* **What the task requires**: For the entries below, report every line that includes the word "agent".

* **Excerpted records**:
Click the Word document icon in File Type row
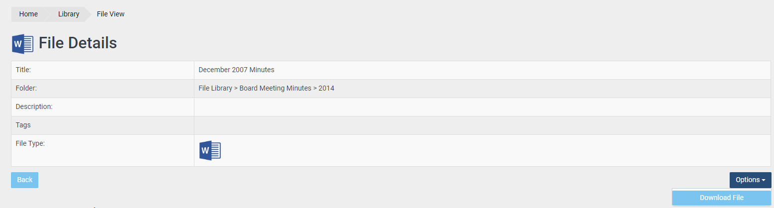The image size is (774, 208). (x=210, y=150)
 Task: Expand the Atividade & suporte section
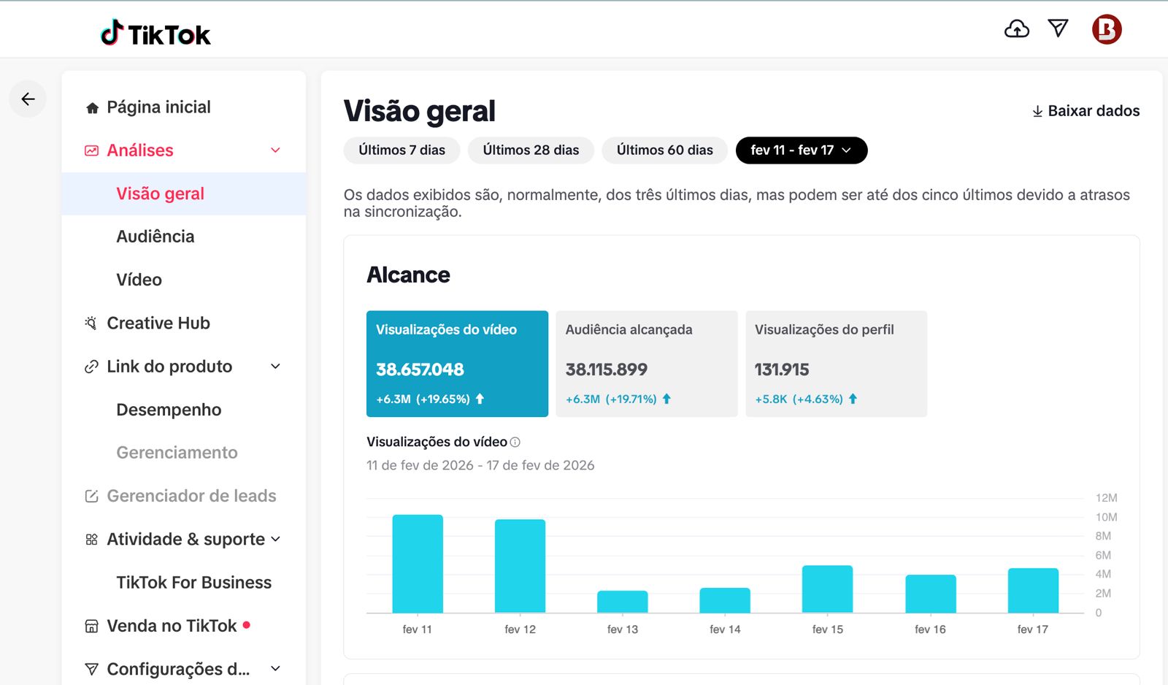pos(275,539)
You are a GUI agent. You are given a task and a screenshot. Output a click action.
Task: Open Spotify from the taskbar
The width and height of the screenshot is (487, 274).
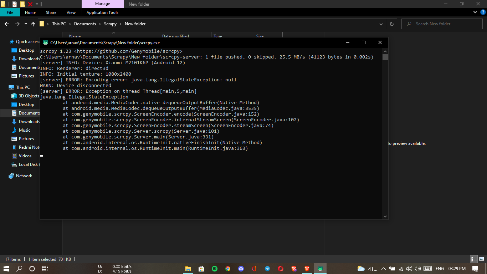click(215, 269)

* * *

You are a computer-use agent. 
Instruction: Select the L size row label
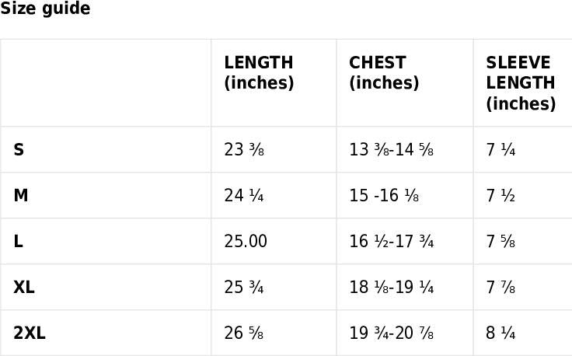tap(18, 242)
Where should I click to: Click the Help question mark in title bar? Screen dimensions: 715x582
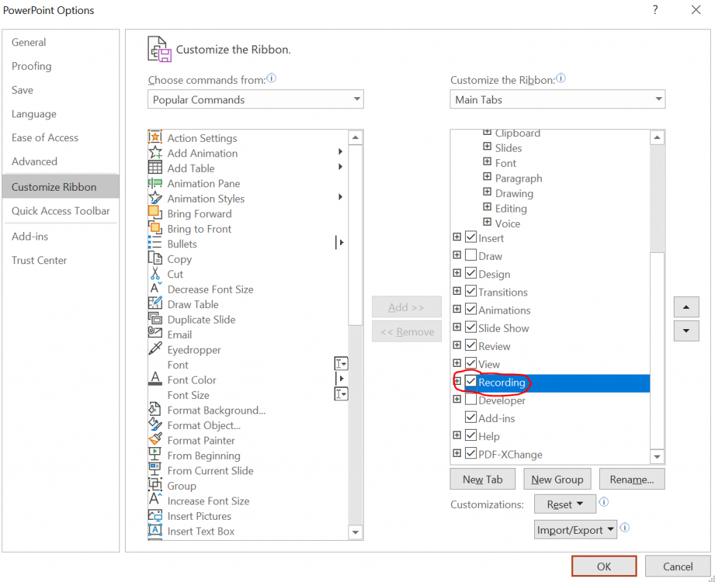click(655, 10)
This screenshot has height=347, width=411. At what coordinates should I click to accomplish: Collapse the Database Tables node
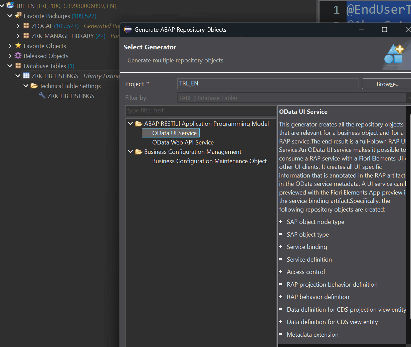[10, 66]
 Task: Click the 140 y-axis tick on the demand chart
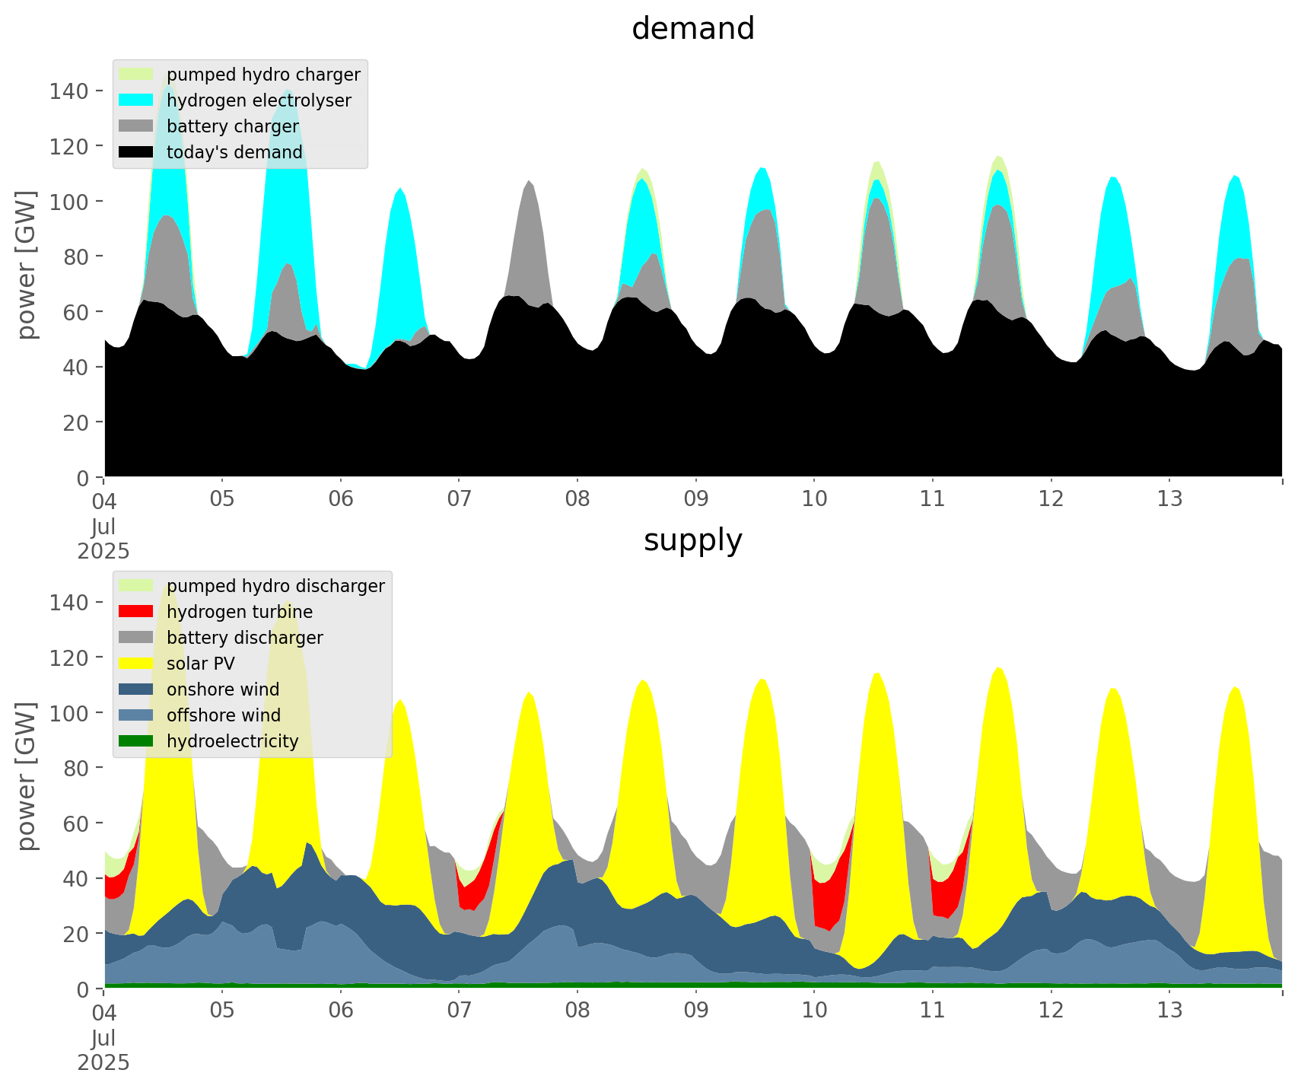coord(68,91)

==

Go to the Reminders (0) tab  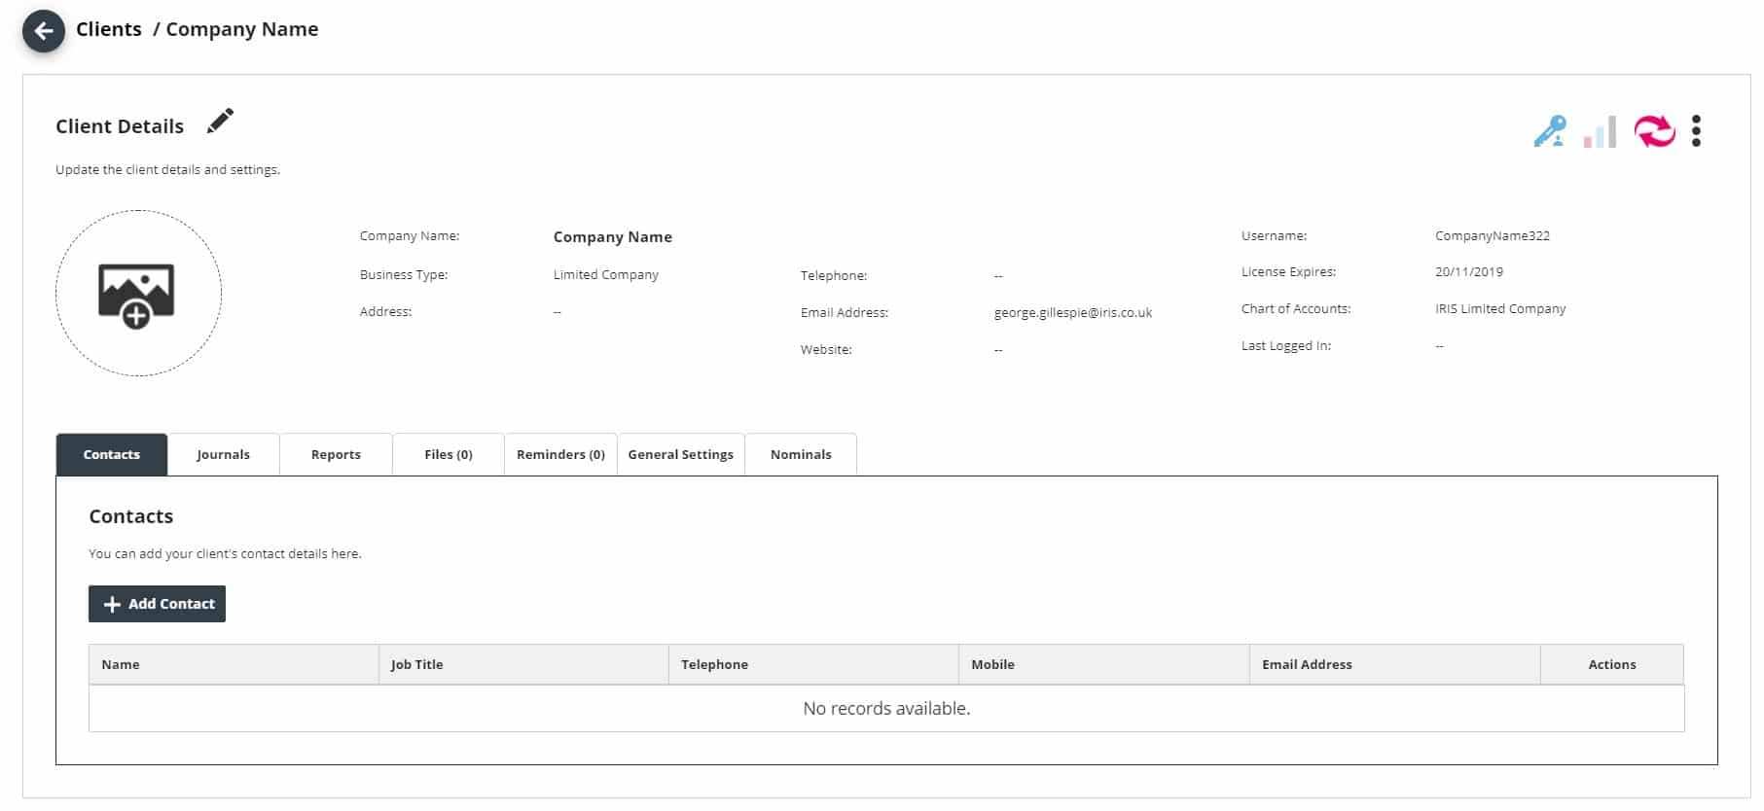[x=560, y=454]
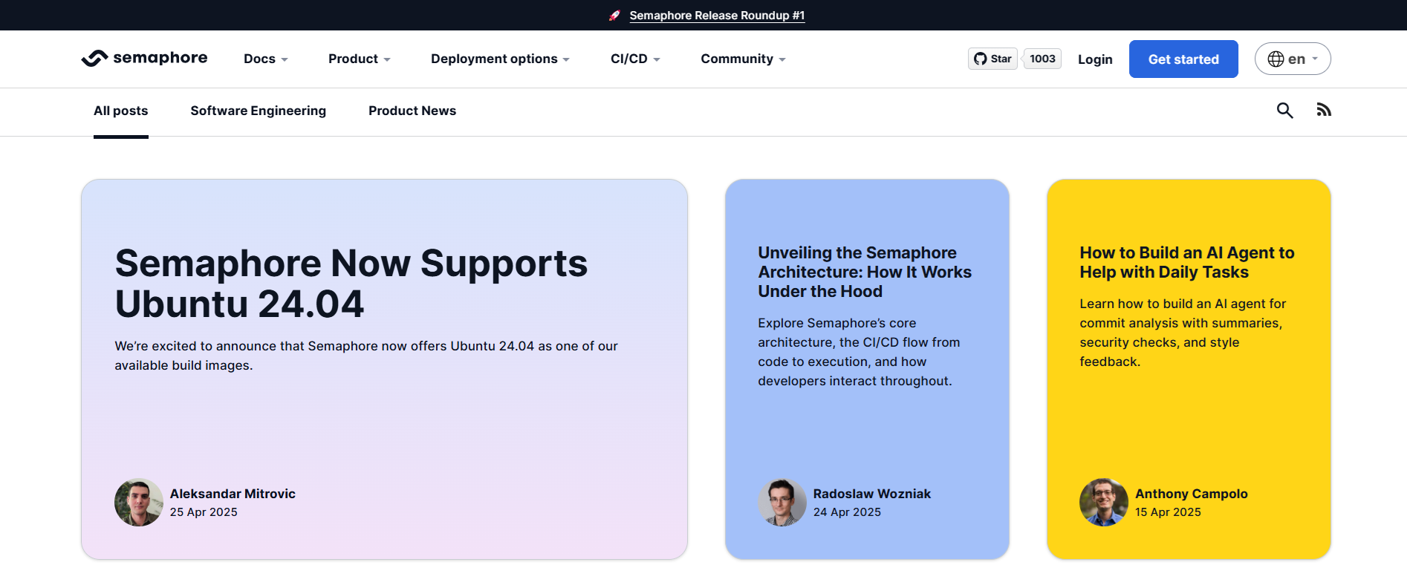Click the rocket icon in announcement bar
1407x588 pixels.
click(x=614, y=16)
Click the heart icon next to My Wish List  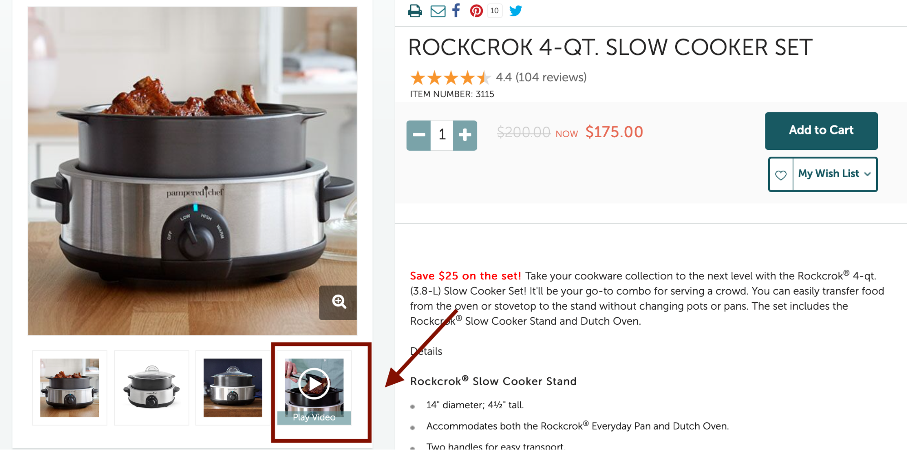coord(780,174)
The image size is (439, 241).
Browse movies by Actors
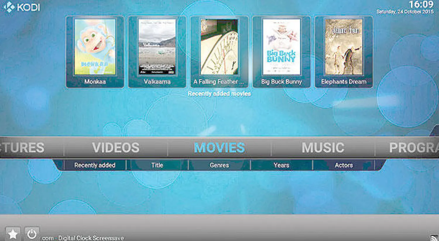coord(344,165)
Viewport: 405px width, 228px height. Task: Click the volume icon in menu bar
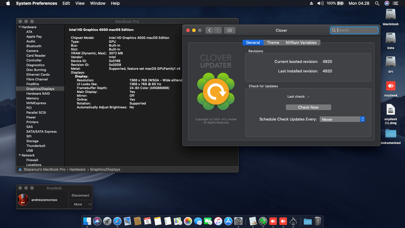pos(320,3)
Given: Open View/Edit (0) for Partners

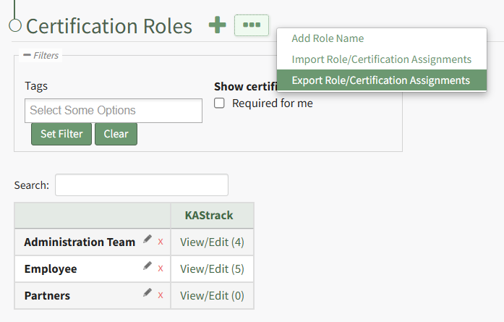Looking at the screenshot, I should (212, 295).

* **Expected output**:
You are a GUI agent. You are given a task and a screenshot. Output a click action.
You are a computer-use agent. 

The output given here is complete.